Each box they sell contains different types of foods and activities. For example, the Appalachian Snack Box contains some snacks from Appalachia — like Ale-8-One soda, banana Moon Pie, apple butter and crackers and shredded Mingua beef jerky, among other items — in order to provide customers with a taste of Appalachia. That particular box was developed for Backroads of Appalachia and is still available on sale on the company’s website.
Another example was the Christmas Heritage Box, which allowed customers to explore Christmas traditions of a country of their choice (between Great Britain and Germany), taste traditional foods from that country and play a traditional game that tells the story of that people. This box is now sold out on the website.
In their heritage boxes, Ruthie said, they provide six items, including a food made during the good times, a food made during the low times, an iconic food of that culture, a delicious treat from that culture, a unique food to “challenge taste buds” and a traditional game or activity that can be enjoyed by the whole family.
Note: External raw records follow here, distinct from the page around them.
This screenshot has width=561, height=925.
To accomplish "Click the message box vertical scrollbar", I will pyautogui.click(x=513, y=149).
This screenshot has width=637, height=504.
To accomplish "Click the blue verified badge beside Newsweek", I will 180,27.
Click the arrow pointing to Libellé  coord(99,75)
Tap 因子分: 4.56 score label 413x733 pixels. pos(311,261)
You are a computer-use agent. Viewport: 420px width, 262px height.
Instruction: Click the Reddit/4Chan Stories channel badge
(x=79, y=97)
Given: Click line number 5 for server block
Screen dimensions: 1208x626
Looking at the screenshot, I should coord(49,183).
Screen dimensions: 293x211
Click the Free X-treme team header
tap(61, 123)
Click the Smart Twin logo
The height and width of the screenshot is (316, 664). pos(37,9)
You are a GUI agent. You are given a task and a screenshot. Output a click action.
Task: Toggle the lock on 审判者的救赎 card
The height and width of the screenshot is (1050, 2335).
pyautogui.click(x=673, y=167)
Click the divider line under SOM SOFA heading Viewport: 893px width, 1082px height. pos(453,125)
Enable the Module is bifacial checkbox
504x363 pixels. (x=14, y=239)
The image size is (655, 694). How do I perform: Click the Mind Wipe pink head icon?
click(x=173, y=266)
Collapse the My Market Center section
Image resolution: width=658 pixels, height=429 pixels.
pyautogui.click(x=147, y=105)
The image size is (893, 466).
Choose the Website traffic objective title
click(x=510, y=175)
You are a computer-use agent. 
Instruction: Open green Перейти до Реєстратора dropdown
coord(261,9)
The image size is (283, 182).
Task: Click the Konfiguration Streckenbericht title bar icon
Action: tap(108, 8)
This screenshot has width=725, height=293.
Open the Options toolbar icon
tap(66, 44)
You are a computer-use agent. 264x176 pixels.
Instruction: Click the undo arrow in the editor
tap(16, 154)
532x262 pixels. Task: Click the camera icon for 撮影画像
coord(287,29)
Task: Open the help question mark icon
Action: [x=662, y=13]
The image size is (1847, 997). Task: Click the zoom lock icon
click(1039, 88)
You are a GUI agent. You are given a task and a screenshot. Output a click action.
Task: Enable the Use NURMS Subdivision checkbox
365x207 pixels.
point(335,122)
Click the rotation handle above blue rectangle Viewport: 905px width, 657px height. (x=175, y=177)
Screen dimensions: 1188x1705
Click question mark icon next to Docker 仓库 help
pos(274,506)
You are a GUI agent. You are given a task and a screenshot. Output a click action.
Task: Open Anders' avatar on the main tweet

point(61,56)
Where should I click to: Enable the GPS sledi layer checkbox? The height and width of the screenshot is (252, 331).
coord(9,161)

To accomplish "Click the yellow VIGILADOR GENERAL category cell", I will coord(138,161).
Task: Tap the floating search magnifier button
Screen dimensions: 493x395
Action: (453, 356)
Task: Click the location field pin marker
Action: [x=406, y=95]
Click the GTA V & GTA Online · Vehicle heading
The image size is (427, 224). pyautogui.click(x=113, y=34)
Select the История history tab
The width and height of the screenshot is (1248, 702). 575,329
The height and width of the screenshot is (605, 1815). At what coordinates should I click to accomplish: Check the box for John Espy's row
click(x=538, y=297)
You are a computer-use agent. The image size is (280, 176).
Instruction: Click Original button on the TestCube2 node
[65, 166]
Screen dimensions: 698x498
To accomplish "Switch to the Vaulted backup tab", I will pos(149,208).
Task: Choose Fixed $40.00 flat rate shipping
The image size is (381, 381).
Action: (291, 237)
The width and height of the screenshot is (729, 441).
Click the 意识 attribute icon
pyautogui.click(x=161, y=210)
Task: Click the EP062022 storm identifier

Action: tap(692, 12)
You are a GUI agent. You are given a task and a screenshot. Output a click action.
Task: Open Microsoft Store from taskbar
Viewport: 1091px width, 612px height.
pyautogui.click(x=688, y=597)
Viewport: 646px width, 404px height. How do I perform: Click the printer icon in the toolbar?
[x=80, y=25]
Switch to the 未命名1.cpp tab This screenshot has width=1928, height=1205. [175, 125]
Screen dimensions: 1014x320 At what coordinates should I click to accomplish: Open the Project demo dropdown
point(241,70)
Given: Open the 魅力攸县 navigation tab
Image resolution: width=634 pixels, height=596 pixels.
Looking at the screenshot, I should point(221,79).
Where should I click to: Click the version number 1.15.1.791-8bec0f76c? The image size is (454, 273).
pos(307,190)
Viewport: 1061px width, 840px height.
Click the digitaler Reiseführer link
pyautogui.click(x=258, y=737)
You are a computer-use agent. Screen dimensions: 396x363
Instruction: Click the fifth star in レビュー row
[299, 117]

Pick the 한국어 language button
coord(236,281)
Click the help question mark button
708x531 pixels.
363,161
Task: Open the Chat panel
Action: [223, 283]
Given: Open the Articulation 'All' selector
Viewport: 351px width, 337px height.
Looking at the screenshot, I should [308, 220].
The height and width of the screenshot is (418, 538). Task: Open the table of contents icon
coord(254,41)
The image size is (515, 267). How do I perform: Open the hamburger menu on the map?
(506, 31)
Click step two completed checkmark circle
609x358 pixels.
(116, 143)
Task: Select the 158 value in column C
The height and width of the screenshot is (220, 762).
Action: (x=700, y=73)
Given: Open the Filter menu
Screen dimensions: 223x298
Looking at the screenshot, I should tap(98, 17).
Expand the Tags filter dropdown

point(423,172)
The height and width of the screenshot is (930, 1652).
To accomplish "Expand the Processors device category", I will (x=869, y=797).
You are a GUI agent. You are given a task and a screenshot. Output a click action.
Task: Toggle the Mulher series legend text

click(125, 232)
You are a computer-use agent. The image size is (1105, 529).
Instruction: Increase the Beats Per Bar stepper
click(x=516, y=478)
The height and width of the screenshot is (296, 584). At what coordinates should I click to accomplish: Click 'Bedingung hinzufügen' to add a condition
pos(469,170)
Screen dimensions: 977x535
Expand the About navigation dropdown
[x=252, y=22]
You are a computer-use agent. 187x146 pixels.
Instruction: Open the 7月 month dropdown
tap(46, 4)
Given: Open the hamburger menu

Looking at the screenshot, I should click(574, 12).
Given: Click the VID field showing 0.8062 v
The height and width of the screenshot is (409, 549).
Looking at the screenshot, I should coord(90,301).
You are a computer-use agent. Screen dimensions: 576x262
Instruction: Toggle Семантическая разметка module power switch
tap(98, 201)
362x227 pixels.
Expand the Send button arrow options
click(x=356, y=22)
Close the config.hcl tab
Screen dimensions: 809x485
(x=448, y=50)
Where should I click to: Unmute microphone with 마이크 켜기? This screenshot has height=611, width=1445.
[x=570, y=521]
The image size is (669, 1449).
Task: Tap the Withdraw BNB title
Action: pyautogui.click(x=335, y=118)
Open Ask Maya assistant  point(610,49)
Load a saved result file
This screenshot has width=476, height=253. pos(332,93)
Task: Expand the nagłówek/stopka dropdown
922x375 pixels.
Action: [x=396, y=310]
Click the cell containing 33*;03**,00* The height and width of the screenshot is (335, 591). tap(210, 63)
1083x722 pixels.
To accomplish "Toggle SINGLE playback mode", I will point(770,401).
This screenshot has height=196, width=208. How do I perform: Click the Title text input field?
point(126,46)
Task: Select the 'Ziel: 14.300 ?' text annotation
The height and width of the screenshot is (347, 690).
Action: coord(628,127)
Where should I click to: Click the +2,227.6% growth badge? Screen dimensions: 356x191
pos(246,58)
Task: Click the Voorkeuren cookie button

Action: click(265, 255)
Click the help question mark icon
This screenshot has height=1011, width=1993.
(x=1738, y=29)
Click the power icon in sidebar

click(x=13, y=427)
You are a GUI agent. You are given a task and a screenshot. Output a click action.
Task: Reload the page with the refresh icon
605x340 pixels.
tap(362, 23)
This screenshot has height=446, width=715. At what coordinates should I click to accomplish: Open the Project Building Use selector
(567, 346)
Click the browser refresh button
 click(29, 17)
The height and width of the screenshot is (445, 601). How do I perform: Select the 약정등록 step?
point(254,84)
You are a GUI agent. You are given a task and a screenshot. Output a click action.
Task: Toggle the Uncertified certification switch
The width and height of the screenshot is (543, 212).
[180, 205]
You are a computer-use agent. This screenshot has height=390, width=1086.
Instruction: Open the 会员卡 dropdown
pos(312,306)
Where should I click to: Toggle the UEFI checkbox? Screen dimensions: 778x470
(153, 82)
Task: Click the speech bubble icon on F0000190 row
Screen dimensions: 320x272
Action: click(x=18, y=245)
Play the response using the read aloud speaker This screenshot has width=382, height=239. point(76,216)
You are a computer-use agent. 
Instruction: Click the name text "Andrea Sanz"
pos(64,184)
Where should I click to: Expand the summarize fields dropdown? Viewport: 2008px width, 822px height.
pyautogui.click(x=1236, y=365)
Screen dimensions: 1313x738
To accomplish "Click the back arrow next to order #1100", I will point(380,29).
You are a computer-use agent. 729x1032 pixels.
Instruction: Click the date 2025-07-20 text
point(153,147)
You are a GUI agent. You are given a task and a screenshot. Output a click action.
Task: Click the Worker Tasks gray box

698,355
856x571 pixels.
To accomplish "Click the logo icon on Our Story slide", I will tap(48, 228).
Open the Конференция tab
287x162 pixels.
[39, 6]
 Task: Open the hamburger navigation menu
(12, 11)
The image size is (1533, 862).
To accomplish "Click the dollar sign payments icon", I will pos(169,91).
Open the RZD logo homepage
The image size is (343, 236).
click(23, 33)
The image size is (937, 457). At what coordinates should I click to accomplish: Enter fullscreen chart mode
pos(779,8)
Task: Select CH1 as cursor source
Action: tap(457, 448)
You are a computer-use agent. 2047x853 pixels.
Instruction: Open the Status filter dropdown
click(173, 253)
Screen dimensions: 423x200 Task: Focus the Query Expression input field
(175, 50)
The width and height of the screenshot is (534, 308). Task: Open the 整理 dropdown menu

Timothy emphasized why they wanted to provide this kind of unique experience to their customers.
“The idea is that you have a truly immersive experience with your box,” Timothy said. “It’s not just another food box. It’s all hand-curated stuff that we pick out and that we think is really the best that represents those things. On top of that, you have a story to go along with it. The idea behind it is that by the time you’re done, that it’s not just eating food but you’re experiencing another culture.”
Ruthie and Timothy have participated in SOAR’s Invest 606 accelerator entrepreneurship program, and their company was recently named one of the eight company finalists competing for the program’s $15,000 grant. The final pitching competition takes place on April 17.
One of the company’s next boxes, Ruthie said, will be an Appalachian Heritage Box that features food items made from the produce of local farmers, and Timothy said that they plan to introduce new products in the spring. As the company grows, Ruthie said, they also hope to employ local Appalachians, as well as people in addiction recovery, to assemble their boxes.
“There probably won’t be too much until the springtime because we’re just really trying to get everything together to ramp up for a bigger launch,” Timothy said. “We’re hoping to have a new website, a bunch of new boxes and all sorts of stuff.”